Depuis janvier 2025, la municipalité a choisi de produire les repas servis dans les écoles publiques, un changement majeur après des années de restauration confiée à des prestataires privés. «Les relations que nous avions avec les sociétés de restauration collective n’étaient pas satisfaisantes, explique Philippe Marini, maire de Compiègne. Il y avait de nombreux échelons intermédiaires et souvent des critiques sur la qualité ou la quantité des repas».
L’objectif, pour la municipalité, est d’améliorer la qualité des repas. «Nous voulons réapprendre la saisonnalité aux enfants, avec des menus variés et une dimension pédagogique autour de l’alimentation», poursuit le maire. Une autre volonté ité est de privilégier un circuit court d’approvisionnement. «La part de produits locaux dépendra des saisons, mais elle devra dépasser 50%», insiste l'élu.
Deux restaurants scolaires ouverts
La première étape du projet a été réalisée à l’école de Royallieu avec l’ouverture, en janvier 2025, avec l'ouverture cuisine de production capable de préparer jusqu’à 400 repas par jour. Pour Philippe Marini, les premiers retours sont positifs. «Les utilisateurs voient bien la différence. À tel point que les enseignants sont plus incités à déjeuner avec les enfants qu'auparavant».

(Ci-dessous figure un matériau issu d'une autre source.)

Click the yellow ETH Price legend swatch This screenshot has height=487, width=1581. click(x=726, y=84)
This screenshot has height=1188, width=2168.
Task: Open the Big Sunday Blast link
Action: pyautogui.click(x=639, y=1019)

Un an plus tard, en janvier dernier, la Ville a inauguré un second restaurant au groupe scolaire Charles-Faroux, dans le cadre d’un projet global de reconstruction de l’établissement. Le bâtiment de 390 m² comprend une salle de restauration de 135 m² pour 220 élèves, ainsi que des espaces de production équipés d’une cuisine professionnelle, de chambres froides, d’une laverie et de réserves alimentaires.
Une montée en puissance progressive
Depuis sa mise en service début janvier, la cuisine prépare 180 repas par jour pour les élèves de Faroux. La capacité va rapidement augmenter. Dès mars, 100 repas supplémentaires seront livrés au groupe scolaire Augustin-Thierry. Au printemps, 230 repas alimenteront l’école Saint-Lazare, puis d’autres écoles seront ajoutées à la rentrée 2026. À terme, le restaurant scolaire Charles-Faroux produira près de 800 repas quotidiens. Pour Philippe Marini, «Charles-Faroux sera le centre névralgique de tout le système. Un cuisinier référent y a été recruté et exercera son autorité sur l’ensemble du dispositif».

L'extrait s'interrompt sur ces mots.